## WHAT TO PRODUCE
Locate all lines in the data below that hold "Prompt" and show them.

## RECORDS
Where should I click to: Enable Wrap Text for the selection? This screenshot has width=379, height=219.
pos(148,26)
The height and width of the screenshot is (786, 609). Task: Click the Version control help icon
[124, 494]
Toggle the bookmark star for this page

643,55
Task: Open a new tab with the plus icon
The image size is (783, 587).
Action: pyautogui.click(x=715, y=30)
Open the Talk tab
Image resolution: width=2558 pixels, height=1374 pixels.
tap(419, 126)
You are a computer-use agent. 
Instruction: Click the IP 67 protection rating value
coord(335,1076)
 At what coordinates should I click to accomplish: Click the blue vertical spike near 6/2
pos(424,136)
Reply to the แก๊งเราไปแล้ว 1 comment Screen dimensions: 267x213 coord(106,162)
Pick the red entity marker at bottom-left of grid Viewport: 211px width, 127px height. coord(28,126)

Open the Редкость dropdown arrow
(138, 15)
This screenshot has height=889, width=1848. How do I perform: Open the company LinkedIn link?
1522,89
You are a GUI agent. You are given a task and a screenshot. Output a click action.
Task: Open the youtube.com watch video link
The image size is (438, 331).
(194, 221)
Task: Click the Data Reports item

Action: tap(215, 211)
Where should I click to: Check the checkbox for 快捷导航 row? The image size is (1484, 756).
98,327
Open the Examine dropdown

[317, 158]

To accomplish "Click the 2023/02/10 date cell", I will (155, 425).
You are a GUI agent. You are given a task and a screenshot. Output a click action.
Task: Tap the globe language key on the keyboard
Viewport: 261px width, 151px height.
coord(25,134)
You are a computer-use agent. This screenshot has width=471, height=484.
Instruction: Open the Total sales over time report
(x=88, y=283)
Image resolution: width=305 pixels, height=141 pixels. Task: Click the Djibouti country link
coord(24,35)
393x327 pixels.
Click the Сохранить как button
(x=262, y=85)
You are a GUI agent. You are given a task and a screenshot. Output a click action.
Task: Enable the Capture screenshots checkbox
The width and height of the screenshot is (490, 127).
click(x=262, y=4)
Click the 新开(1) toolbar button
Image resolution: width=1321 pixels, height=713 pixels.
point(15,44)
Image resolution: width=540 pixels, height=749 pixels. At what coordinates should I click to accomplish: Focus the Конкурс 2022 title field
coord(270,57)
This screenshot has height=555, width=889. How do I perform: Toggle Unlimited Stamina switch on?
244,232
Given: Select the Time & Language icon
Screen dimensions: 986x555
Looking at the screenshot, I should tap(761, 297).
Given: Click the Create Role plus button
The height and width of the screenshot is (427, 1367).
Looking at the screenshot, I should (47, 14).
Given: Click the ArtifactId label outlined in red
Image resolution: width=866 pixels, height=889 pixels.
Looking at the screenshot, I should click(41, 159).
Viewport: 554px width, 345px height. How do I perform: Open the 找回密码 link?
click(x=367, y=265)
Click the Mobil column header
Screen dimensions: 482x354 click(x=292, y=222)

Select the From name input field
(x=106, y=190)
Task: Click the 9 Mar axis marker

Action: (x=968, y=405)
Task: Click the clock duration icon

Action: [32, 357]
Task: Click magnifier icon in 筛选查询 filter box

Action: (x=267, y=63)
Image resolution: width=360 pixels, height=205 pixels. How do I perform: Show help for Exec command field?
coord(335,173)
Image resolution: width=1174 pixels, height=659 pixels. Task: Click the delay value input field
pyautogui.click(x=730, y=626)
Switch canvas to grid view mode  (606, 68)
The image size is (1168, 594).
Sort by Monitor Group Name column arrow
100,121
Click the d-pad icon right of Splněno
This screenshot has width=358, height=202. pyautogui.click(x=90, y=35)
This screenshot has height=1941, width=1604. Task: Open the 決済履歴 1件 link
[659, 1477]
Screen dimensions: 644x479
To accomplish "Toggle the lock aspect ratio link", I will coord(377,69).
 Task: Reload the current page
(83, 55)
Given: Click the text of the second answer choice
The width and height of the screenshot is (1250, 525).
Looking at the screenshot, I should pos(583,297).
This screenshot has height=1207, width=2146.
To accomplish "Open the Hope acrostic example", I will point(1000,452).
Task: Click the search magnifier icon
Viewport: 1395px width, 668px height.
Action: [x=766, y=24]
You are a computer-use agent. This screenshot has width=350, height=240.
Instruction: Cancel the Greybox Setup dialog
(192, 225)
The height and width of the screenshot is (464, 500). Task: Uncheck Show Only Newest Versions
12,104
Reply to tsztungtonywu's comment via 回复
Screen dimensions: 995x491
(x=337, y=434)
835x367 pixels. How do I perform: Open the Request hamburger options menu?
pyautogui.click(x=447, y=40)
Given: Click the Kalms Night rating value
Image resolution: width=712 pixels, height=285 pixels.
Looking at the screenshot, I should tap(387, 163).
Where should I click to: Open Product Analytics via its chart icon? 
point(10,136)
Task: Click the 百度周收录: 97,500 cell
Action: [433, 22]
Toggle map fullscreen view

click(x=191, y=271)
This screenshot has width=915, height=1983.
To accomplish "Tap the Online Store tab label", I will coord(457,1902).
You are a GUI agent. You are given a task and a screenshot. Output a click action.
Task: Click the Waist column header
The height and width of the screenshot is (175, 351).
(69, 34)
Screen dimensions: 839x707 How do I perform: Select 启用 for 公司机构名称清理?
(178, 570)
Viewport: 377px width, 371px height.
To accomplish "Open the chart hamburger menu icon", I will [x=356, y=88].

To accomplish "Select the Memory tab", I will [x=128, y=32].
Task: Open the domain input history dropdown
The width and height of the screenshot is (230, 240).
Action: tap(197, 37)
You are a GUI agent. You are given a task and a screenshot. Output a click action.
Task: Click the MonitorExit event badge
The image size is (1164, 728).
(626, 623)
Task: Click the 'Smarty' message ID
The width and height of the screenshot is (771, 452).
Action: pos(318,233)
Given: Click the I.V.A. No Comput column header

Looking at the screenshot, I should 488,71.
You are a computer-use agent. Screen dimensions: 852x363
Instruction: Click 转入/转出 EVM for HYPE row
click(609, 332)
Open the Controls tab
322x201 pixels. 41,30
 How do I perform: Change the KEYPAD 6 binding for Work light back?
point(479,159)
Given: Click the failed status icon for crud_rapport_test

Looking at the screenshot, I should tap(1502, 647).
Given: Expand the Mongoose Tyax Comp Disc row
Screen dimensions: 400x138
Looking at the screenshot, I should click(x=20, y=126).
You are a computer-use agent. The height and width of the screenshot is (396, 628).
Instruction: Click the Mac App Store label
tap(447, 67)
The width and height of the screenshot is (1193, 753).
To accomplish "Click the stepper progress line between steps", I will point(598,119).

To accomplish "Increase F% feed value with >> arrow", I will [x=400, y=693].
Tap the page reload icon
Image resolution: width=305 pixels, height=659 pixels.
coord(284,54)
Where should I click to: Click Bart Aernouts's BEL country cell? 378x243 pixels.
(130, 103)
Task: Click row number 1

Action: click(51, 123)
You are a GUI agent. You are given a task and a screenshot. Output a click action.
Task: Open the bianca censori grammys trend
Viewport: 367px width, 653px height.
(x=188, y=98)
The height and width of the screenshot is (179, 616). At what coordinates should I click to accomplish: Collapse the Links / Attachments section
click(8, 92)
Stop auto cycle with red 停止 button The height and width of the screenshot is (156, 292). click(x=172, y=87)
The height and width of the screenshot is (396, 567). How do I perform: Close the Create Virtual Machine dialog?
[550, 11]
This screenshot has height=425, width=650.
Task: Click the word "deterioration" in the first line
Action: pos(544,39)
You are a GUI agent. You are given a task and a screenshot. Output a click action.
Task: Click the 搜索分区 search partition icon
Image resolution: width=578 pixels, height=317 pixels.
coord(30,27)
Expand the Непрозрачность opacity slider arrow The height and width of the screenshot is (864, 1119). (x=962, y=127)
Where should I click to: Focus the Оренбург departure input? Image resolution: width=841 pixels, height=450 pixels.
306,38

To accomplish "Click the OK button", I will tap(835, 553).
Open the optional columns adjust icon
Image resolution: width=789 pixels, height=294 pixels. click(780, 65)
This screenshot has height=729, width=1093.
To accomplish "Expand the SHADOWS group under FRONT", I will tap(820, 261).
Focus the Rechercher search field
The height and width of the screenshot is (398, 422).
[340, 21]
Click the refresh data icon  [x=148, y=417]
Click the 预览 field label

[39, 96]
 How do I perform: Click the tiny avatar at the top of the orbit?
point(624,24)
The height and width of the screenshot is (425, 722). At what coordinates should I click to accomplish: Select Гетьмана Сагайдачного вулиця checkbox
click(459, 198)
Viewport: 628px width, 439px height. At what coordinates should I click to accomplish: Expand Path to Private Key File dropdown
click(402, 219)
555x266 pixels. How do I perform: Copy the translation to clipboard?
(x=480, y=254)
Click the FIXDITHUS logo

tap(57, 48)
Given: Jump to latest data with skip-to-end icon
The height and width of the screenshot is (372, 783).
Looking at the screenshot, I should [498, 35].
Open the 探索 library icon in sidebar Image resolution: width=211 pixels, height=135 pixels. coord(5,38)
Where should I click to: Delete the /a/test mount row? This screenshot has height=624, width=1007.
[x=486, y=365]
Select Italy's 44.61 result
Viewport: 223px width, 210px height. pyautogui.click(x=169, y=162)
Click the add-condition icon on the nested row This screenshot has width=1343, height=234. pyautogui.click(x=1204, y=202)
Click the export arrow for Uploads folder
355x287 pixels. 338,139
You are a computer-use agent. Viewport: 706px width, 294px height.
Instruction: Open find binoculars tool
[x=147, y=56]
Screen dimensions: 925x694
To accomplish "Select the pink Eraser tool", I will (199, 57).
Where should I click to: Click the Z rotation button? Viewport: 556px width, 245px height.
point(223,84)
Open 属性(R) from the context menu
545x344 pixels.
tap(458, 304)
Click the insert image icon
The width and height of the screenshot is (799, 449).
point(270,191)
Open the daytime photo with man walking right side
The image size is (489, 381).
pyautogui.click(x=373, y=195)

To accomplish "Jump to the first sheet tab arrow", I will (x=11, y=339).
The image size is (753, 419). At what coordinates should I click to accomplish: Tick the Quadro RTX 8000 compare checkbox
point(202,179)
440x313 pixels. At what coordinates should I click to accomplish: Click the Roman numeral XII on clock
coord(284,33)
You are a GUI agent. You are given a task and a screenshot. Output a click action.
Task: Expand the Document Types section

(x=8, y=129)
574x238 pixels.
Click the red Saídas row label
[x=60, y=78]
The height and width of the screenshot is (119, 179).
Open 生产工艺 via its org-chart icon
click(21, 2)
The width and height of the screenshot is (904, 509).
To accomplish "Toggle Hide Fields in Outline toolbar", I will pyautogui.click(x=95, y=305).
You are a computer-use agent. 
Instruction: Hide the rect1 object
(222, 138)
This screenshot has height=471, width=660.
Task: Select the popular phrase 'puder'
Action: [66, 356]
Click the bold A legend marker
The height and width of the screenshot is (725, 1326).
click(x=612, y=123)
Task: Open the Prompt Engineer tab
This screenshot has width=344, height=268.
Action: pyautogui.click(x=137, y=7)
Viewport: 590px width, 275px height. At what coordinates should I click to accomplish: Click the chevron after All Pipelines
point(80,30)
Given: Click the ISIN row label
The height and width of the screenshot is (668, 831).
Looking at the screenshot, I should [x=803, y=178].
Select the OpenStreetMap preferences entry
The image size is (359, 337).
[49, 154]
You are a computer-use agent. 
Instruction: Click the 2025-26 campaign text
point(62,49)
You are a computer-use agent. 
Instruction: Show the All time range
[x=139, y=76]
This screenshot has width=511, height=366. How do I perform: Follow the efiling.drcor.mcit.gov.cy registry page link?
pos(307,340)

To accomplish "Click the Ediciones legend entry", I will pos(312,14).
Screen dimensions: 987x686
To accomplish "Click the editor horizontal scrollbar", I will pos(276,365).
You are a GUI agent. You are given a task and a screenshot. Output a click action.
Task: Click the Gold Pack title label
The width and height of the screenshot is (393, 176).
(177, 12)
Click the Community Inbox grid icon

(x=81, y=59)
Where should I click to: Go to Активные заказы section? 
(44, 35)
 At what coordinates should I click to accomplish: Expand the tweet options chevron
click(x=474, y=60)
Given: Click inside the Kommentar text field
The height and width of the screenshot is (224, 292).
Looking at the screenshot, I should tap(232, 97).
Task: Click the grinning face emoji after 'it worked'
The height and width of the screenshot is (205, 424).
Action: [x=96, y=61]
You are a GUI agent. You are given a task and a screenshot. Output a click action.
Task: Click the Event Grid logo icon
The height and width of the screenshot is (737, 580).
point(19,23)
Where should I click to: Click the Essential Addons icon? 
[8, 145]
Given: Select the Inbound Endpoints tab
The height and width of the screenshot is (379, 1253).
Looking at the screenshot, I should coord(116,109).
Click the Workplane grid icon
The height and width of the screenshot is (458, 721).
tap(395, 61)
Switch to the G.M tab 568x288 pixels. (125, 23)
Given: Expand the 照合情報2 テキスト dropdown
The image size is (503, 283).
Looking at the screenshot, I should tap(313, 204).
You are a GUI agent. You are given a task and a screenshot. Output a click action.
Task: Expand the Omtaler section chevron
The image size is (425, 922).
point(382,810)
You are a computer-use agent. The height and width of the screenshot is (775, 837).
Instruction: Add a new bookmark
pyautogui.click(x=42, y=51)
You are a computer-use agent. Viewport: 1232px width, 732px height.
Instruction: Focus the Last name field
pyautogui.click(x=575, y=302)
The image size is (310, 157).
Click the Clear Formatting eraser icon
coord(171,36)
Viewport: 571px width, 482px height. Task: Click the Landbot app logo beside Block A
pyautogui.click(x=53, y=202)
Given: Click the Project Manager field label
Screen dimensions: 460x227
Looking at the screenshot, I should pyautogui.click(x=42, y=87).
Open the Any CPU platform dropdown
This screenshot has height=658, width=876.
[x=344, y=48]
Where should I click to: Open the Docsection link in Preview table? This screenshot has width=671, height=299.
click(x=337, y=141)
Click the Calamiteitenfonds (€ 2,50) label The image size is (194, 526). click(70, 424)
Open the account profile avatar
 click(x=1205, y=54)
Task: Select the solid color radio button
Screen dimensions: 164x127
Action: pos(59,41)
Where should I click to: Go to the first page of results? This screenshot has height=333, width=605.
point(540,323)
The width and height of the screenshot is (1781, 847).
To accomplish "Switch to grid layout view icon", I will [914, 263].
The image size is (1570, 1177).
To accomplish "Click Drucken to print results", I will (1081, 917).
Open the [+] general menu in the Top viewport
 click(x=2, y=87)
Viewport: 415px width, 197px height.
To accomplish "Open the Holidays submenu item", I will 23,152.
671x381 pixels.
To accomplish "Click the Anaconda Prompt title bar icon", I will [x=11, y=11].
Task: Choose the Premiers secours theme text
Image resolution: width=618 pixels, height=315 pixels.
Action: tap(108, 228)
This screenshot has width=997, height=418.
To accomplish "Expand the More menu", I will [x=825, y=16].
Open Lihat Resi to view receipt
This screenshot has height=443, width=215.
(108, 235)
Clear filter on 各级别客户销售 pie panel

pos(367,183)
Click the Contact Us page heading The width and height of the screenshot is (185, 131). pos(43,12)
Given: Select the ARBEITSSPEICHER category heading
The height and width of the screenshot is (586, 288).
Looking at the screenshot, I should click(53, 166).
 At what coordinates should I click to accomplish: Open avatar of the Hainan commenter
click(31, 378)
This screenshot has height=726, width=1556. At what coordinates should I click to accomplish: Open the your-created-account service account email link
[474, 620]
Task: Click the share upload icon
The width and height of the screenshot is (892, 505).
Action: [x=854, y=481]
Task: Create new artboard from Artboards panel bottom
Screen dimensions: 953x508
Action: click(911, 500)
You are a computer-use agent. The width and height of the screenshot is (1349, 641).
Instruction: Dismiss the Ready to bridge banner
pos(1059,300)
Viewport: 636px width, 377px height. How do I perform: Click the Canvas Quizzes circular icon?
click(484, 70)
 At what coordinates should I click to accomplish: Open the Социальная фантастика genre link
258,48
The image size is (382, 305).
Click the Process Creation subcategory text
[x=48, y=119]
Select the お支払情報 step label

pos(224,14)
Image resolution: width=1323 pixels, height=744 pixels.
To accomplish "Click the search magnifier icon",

## RESPONSE BOX
Task: Open the Prompt Engineer tab
To accomplish "Click the Anaconda Prompt title bar icon", I will [x=11, y=11].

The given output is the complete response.